The agency notes that one of the key arguments of the American establishment regarding the effectiveness of the price cap mechanism was that Russian oil fields would be under the threat of eternal conservation – that is, Russia would not be able to restart production on them if they were stopped. However, the president of the consulting company Rapidan Energy Group, a former adviser to President George W. Bush, Robert McNally, has a different opinion.
According to him, the Russian oil industry can relatively painlessly survive the reduction in oil production up to 3 million barrels per day. Moreover, Russia will not have to reduce to such volumes: in the conditions of the operation of the mechanism and the decision of OPEC + to reduce production, even a small drop in it inside Russia will already significantly hit the markets and lead to higher prices, McNally believes.
“Russia may not find a plausible excuse to immediately cut production by 3 million barrels a day, but Putin may not need it. Even half of this volume can immediately hit the markets, ”Kevin Book, managing director of research company ClearView Energy Partners, quotes the agency.
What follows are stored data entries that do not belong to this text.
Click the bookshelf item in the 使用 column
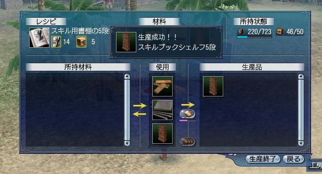This screenshot has width=322, height=174. 162,134
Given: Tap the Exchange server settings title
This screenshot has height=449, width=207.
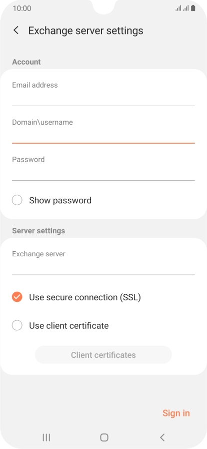Looking at the screenshot, I should coord(86,31).
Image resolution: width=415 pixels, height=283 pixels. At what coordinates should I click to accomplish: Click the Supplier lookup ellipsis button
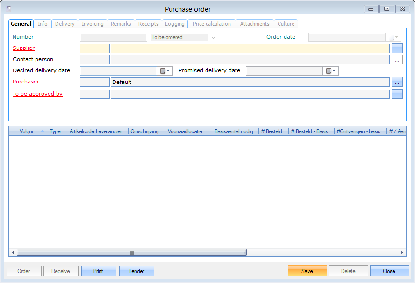click(397, 48)
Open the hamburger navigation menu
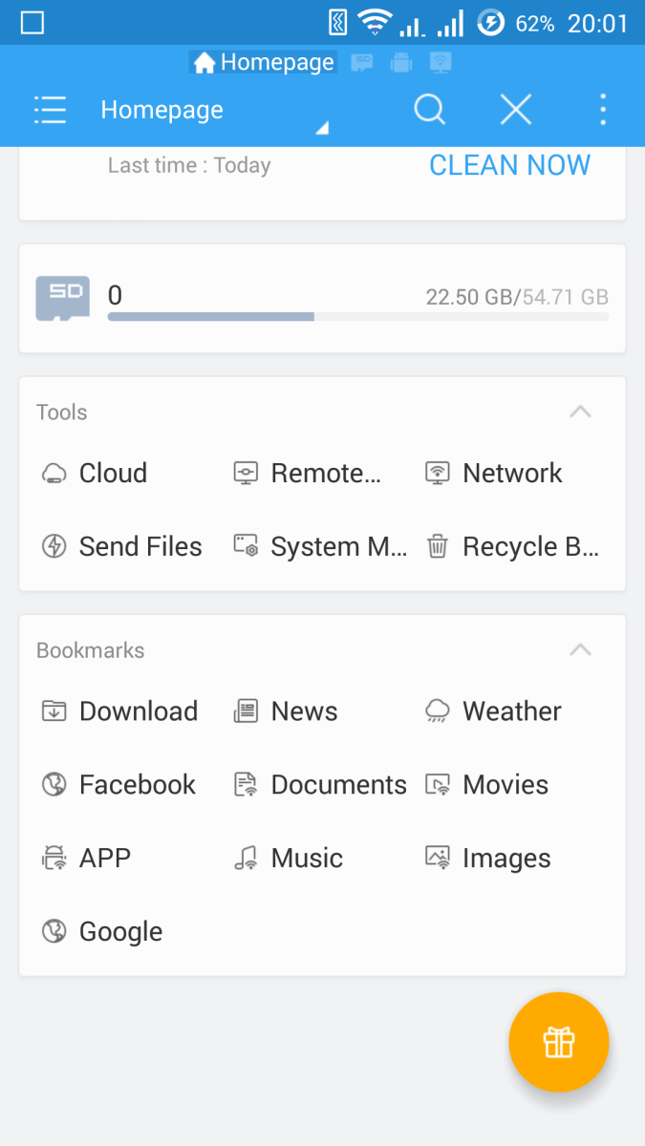The width and height of the screenshot is (645, 1146). click(x=50, y=110)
According to the results of July, oil and condensate production in Russia increased to 10.8 million barrels per day. At the moment, Russia ranks third in terms of production, second only to Saudi Arabia (about 11 million barrels per day) and the United States (12 million barrels per day). McNally is confident that over the years of cooperation with Western companies, Russian oil companies have learned to maintain the survivability of wells, which means that a reduction in production will not be critical for them.
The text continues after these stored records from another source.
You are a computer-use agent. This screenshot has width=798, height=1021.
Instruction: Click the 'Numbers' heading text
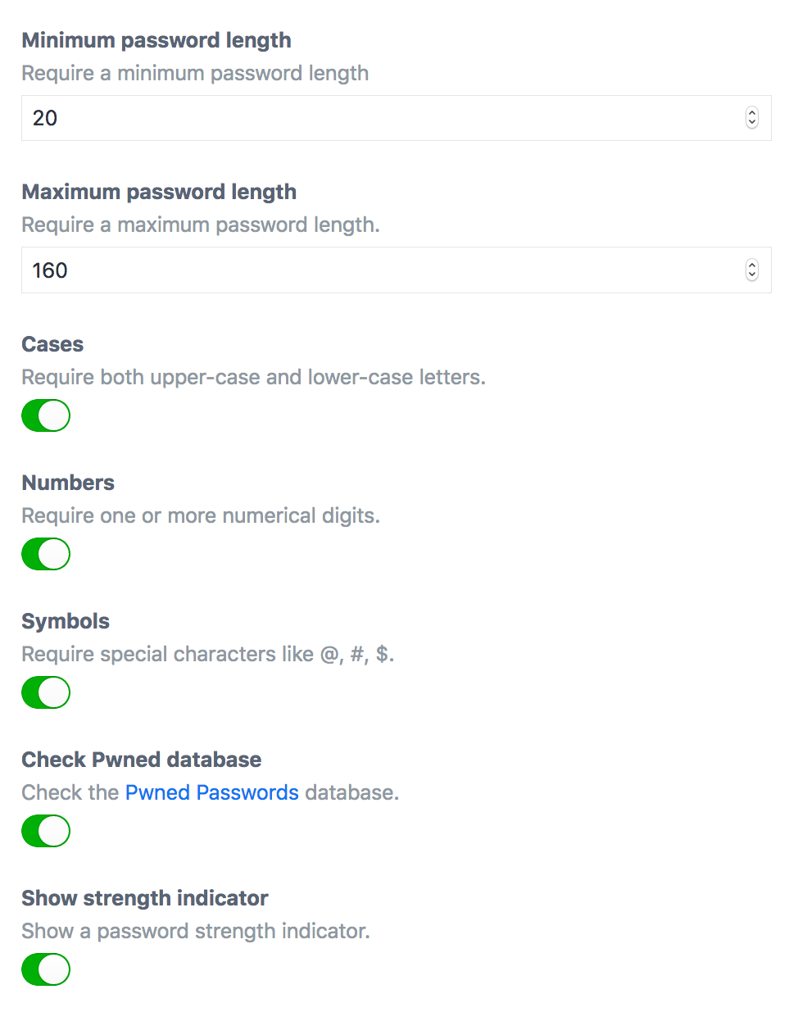68,483
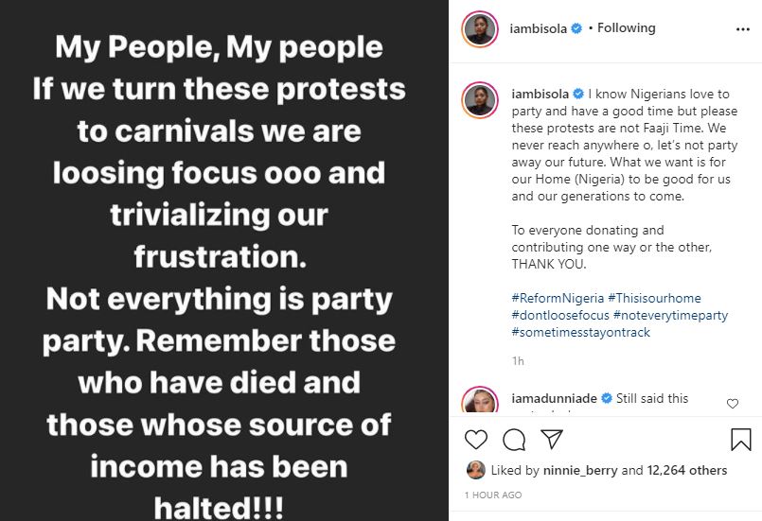Like the post with the heart icon
Screen dimensions: 762x521
click(x=477, y=439)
Moreover, Russia can respond to such measures not only by reducing production, but also by stopping the pumping of oil through pipelines, including Druzhba and the Caspian Pipeline Consortium, agency experts say.
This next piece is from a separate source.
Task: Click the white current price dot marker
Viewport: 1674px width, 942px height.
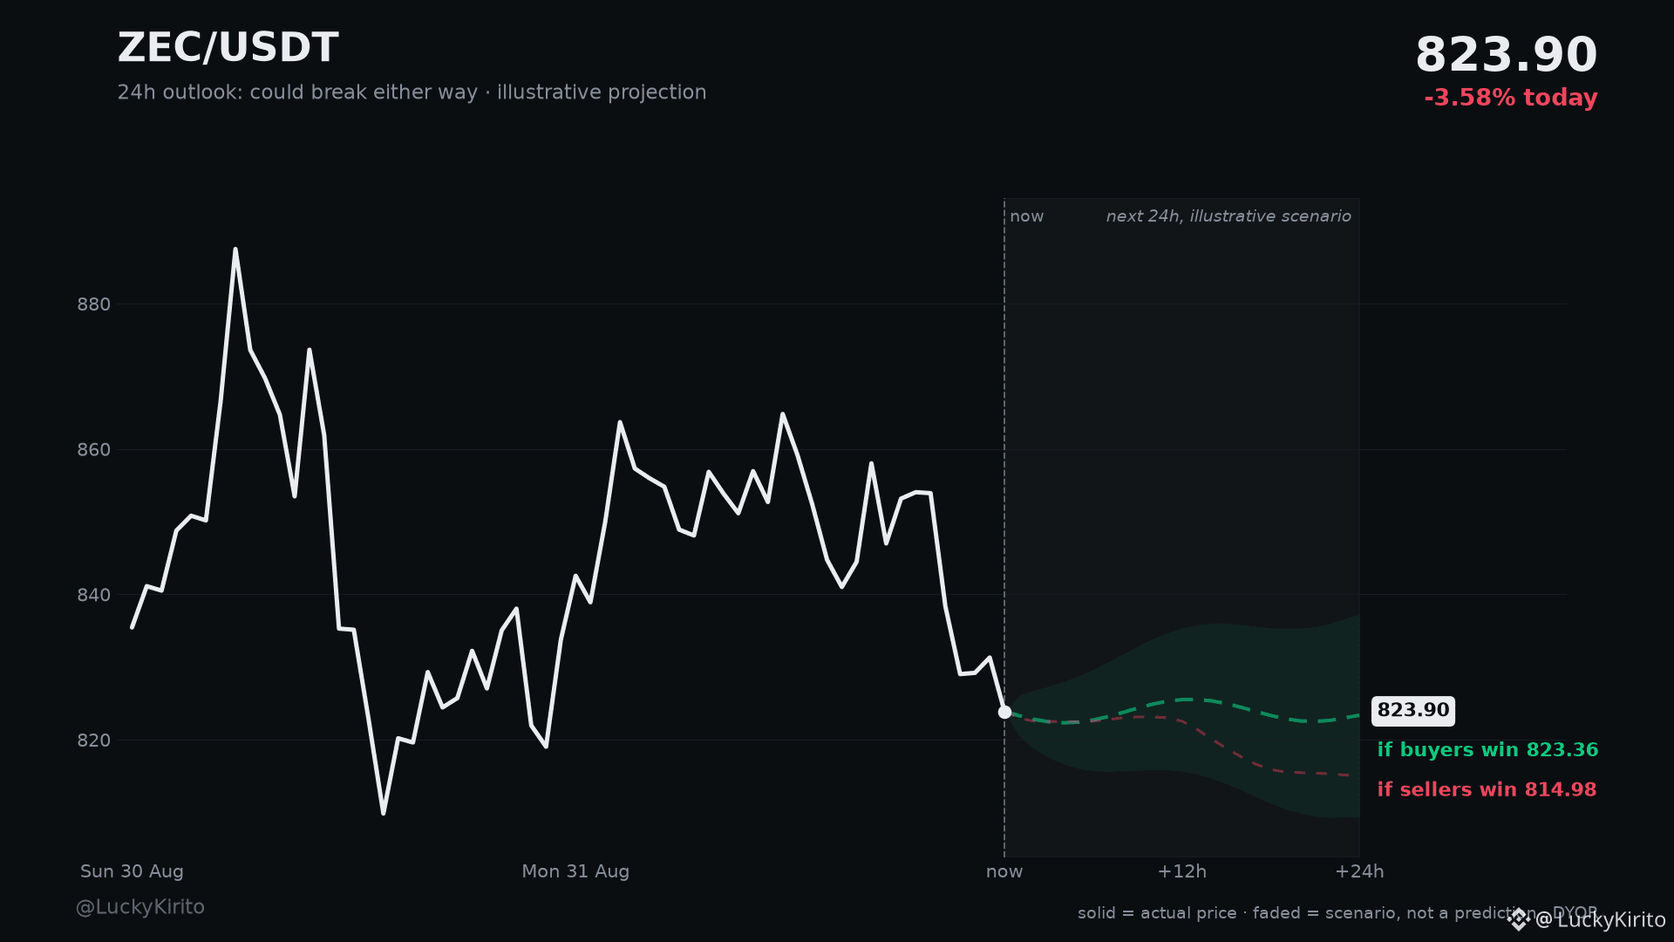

On Wednesday, October 5, members of OPEC + agreed to a record reduction in oil production since 2020 – immediately by 2 million barrels per day. The cartel expects that this will keep current oil prices in the region of $90-100 per barrel. Before the OPEC+ decision, it became known that the European Union as a whole decided to join the measures to reduce Russia's oil revenues. In addition to the oil embargo, which will come into effect in December 2022, the EU intends to join the Russian oil price ceiling mechanism. It involves a ban on the supply of Russian oil to third countries if their price exceeds the established limit. Experts believe that this will reduce the supply of Russian oil on the market, which, in turn, will lead to an increase in energy prices.